[EXCERPTED PASSAGE]
----------------------------------------

Wednesday, April 6, 2011

The Tourniquet Theory And How Policies On Global Warming Are Overkill

See The Tourniquet Theory by Matt Ridley. Here is the basic idea he uses:

"I call it my tourniquet theory and it goes like this: if you are bleeding to death from a severed limb, then a tourniquet may save your life, but if you have a nosebleed, then a tourniquet round your neck will do more harm than good."

Then he cites some published, peer reviewed research to apply this to global warming.

"...sea level is rising more slowly than expected, and the rise is slowing down rather than speeding up. Sea level rise is the greatest potential threat to civilisation posed by climate change because so many of us live near the coast. Yet, at a foot a century and slowing, it is a slight nosebleed."

"The tourniquet paper is from the Journal of American Physicians and Surgeons; its author, Indur Goklany, concludes: “The production of biofuels may have led to at least 192,000 additional deaths and 6.7 million additional lost disability-adjusted life years in 2010. These estimates are conservative [and] exceed the World Health Organisation’s estimates of the toll of death and disease for global warming. Thus, policies to stimulate biofuel production, in part to reduce the alleged impacts of global warming on public health, particularly in developing countries, may actually have increased death and disease globally.”

In short, biofuels are doing more harm than good by pushing people into malnutrition, which makes them more vulnerable to disease: a tourniquet round the neck of the poor. Not far from where I live, there is a biofuel plant on Teesside, and to my disgust I find that some of the wheat grown on my farm goes there after it’s sold. About 5 per cent of the world’s grain production is now going to make motor fuel rather than food, with the result that rich farmers like me get better prices, but poor Africans pay more for food.

Yet that 5 per cent of world grain has displaced just 0.6 per cent of world oil use, so biofuel is hurting the patient without even stopping the nosebleed."

----------------------------------------

[EXERCISE DATA]
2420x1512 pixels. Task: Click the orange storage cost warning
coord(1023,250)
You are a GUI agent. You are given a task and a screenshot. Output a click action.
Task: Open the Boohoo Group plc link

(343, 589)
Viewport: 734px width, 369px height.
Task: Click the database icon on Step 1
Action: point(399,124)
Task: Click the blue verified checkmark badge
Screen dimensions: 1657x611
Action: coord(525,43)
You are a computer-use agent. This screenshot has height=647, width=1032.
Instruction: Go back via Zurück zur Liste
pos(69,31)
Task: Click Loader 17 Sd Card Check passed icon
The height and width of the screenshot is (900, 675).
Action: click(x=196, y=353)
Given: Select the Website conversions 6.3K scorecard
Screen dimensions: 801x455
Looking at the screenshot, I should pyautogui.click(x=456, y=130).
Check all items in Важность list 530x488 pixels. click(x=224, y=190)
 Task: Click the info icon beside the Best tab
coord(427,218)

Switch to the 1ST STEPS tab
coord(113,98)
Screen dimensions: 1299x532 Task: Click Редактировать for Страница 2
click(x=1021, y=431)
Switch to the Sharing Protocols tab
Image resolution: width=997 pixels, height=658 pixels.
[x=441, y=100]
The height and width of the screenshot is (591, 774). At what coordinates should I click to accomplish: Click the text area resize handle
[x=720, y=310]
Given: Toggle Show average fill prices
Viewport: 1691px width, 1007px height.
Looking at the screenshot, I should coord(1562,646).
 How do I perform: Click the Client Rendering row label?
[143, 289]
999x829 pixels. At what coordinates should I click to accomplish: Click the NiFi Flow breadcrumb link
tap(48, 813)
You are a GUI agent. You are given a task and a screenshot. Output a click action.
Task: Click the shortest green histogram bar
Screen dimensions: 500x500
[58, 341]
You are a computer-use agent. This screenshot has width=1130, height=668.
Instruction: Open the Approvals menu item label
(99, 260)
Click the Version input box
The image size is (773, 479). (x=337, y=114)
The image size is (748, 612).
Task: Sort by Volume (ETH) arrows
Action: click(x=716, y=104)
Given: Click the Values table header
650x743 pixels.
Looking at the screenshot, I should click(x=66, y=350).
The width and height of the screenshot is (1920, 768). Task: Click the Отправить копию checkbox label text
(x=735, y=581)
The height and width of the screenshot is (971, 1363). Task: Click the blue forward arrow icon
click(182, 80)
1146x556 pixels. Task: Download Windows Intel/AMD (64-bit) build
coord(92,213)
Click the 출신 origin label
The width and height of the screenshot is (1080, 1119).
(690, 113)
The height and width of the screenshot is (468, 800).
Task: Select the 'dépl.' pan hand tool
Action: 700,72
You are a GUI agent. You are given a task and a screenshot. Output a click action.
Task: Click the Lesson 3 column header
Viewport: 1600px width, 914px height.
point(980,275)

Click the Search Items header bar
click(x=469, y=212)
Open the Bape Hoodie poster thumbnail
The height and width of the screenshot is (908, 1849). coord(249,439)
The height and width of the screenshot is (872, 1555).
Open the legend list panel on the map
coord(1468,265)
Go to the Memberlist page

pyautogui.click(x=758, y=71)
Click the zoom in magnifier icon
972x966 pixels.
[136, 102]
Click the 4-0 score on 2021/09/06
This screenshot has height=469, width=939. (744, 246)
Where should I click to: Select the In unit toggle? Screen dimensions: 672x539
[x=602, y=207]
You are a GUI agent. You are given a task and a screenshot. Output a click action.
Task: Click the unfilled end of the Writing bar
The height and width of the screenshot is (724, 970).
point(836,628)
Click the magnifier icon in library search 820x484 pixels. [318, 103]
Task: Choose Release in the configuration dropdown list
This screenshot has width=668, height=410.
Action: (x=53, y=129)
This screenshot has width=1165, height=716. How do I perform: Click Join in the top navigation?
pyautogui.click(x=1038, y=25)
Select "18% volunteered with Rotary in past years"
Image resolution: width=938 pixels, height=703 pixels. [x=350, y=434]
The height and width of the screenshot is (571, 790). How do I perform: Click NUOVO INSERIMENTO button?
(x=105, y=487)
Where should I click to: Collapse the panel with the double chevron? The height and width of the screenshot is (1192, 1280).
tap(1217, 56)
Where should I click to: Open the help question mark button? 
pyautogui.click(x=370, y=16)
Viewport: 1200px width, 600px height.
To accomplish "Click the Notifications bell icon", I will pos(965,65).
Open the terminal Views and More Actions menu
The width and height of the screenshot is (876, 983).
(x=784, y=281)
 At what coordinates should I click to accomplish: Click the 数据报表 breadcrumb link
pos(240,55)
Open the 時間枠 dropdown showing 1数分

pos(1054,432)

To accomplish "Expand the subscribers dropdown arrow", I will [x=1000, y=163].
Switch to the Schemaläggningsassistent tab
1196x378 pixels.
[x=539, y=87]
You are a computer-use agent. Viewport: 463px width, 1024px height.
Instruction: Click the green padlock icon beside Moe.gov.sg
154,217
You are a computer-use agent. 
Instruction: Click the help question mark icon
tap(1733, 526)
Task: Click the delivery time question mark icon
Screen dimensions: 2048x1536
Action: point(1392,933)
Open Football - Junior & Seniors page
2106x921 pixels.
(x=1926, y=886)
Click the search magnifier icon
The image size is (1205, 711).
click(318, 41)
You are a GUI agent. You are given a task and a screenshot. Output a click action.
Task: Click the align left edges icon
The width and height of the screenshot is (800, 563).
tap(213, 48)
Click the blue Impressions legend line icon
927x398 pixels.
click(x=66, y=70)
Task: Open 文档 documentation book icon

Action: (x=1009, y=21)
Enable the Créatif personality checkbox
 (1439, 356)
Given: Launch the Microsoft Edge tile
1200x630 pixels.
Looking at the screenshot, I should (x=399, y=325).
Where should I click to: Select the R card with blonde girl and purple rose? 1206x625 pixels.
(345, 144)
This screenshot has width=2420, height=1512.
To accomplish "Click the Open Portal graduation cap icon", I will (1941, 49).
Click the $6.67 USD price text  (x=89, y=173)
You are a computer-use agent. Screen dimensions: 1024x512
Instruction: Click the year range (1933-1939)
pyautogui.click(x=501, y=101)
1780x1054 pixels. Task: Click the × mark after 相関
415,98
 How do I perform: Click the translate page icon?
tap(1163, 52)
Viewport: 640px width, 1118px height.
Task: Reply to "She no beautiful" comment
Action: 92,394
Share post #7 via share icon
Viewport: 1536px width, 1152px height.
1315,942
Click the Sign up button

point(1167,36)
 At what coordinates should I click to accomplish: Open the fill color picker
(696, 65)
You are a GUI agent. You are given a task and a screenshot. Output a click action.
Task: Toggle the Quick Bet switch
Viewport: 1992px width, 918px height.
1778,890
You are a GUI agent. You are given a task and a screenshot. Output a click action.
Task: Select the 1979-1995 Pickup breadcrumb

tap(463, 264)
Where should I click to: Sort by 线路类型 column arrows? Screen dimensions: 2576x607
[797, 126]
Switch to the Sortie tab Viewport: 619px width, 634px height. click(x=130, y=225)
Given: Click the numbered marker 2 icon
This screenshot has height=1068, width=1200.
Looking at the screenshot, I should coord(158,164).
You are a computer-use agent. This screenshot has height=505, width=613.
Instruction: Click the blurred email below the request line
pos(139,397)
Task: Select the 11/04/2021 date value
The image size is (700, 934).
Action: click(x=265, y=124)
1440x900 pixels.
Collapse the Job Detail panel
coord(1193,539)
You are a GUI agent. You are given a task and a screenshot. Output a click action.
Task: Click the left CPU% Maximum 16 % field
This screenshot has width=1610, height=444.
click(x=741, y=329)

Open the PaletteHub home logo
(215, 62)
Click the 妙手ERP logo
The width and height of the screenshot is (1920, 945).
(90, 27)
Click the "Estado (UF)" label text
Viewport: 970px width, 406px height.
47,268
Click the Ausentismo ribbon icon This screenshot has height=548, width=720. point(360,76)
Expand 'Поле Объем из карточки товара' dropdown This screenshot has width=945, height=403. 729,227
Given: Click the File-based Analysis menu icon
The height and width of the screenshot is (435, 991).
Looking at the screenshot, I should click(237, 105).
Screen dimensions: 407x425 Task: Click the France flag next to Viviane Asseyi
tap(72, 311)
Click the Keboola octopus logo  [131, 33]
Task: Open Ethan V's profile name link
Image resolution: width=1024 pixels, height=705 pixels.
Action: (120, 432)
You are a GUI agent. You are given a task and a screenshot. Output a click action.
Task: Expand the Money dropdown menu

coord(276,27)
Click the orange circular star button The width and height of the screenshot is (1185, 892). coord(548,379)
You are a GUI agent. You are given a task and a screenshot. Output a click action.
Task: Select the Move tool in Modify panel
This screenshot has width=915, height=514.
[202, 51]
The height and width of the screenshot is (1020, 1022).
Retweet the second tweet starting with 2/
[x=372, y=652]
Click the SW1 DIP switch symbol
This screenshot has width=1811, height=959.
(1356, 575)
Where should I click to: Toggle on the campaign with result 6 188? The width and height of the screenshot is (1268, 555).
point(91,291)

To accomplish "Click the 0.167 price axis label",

----------------------------------------

[TASK DESCRIPTION] From the post on the tourniquet theory above, extract word for word the part that opens with the words containing "The Tourniquet Theory And" and closes with "to global warming.".

[RESULT FOR THIS TASK]
The Tourniquet Theory And How Policies On Global Warming Are Overkill

See The Tourniquet Theory by Matt Ridley. Here is the basic idea he uses:

"I call it my tourniquet theory and it goes like this: if you are bleeding to death from a severed limb, then a tourniquet may save your life, but if you have a nosebleed, then a tourniquet round your neck will do more harm than good."

Then he cites some published, peer reviewed research to apply this to global warming.